My sister had told my nieces they were going to visit “Uncle Paul.” The four-year-old has some understanding of who I am. I was never clear on whether the youngest really got the concept of who I am or if she was just parroting her older sister. Regardless, I was suddenly dealing with an onslaught of being told who I was. The oldest would see me and start saying “Uncle Paul, Uncle Paul, Uncle Paul.” Then the younger one would join in. This might continue anywhere from a minute to the entire evening.
There is something those without kids don’t understand about parents: why is everything a child does cute all the time? “Isn’t that cute!” they’d say when the “Uncle Paul” chorus started. And it was the night they arrived. For a few minutes. Then I no longer cared about who I was, and never wanted to hear my name uttered again.

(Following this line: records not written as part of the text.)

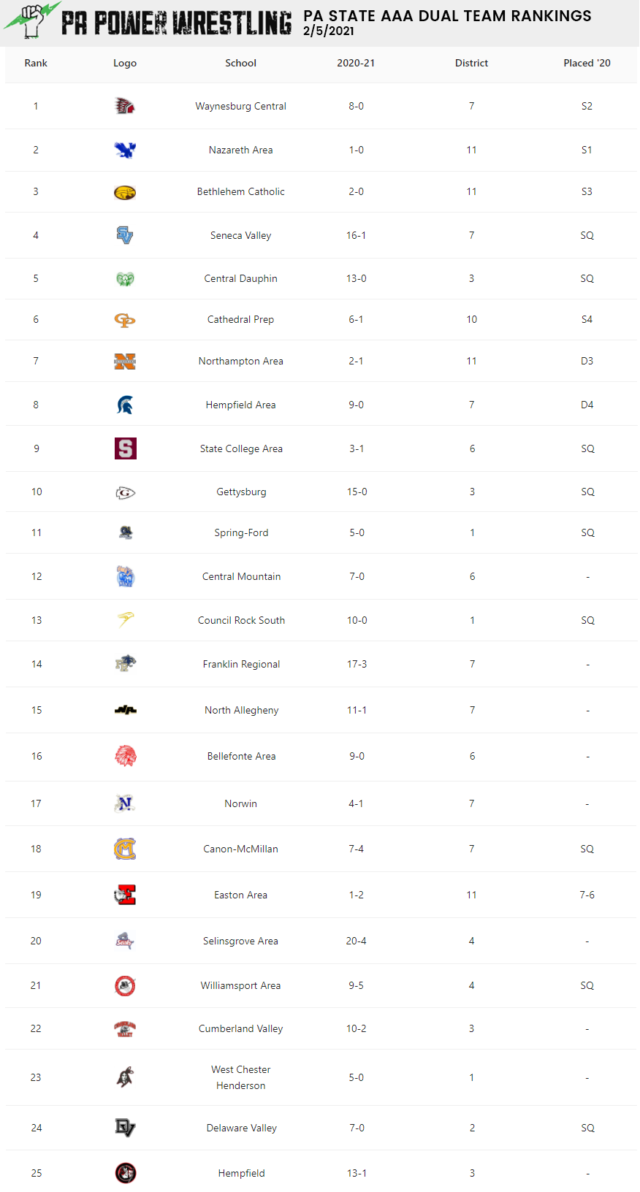The image size is (640, 1192).
Task: Click the Nazareth Area blue eagle logo
Action: (125, 150)
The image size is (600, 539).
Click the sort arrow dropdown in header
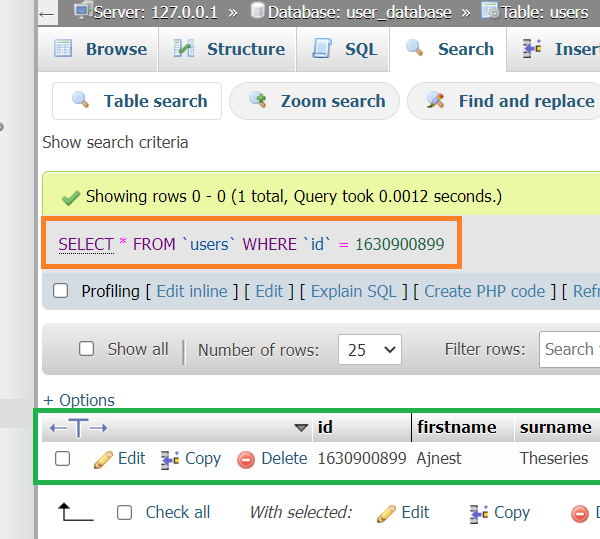click(x=301, y=428)
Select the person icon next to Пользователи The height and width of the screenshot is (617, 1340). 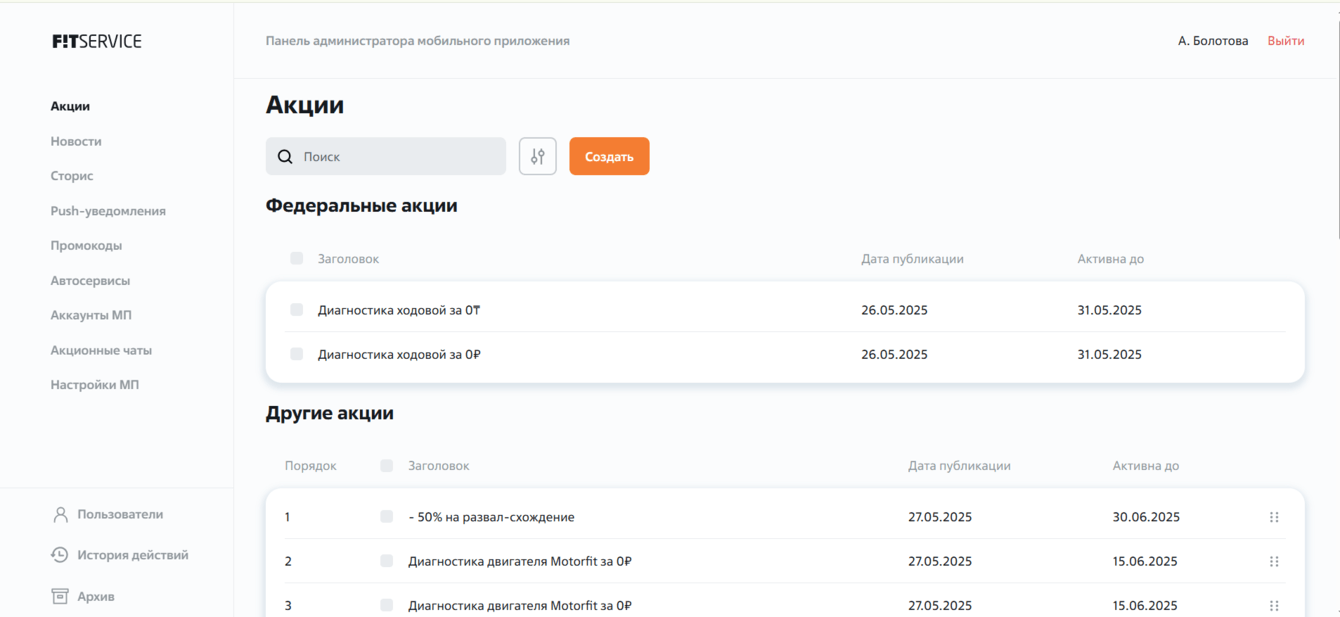pos(59,514)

My sister had gone to great lengths to tell me how well my youngest niece slept and what a great bedtime schedule she was on. Apparently my sister is a liar. Every night was a struggle to get her to sleep. I could do little to assist in the nightly battle with the child. As much as it delighted the youngest to run around chanting “Uncle Paul,” if I got too close to her the gleeful look on her face was replaced by one of abject horror. My sister assured me that I shouldn’t take this personally and that it just took longer for the little one to reach a comfort level with males. Right. And she sleeps so well, too. Fool me once …

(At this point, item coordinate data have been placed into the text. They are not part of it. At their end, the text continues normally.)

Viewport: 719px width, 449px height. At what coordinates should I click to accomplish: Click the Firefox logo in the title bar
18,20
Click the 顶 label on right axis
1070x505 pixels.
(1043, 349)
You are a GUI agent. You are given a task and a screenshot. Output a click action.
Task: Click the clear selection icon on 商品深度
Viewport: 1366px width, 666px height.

The night before the family was supposed to leave, my mother threw out her back. The oldest niece was behind this unfortunate development. She decided she did not want to leave the restaurant they were in and went all protestor on everyone, complete with going completely limp and laying on the floor. When my mother, playing the role of riot police, tried to pick her up to haul her to the family paddy wagon, her back gave out. While I was concerned about my mother’s circumstances, I must admit to being a little dismayed at the thought of the visit being extended. My mother would be out of commission, forcing me into a more active–and completely unfamiliar–role of keeping these wild children in line. Evidently my self-interest doesn’t like to take a back seat to the pain of others.
The next morning, as I was helping my mom and sister get the car packed up, mom’s back pain was only getting worse. Not only was this problematic due to the 300-mile trip ahead, but also because my sister doesn’t drive on highways, so mom would be behind the wheel while in excruciating pain. I didn’t have much in the way of painkillers–only some ibuprofen–but that was better than nothing so my mother wanted to take some. Between trips carrying bags to the car while trying to avoid running into children, I grabbed a pill bottle from the medicine cabinet and set it on the kitchen counter. A few minutes later, I heard my mother yelling “What did you give me?!?”

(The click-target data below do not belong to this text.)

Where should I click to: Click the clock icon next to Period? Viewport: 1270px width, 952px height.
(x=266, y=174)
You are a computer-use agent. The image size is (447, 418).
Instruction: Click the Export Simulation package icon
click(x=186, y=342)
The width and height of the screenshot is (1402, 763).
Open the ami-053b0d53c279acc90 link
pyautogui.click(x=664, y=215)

Turns out, I grabbed the wrong pill bottle: rather than ibuprofen, it was melatonin. I take melatonin from time to time to help me sleep. One tablet typically knocks me out. My mother, thinking she had ibuprofen, had taken three pills before looking at the bottle. So to sum up, I gave my mother three sleeping pills right before she was getting into a car for a five-hour drive. When I say it like that, it really sounds kind of bad.
Again, just to be clear, it was an accident.
Fortunately my mother is a coffee drinker.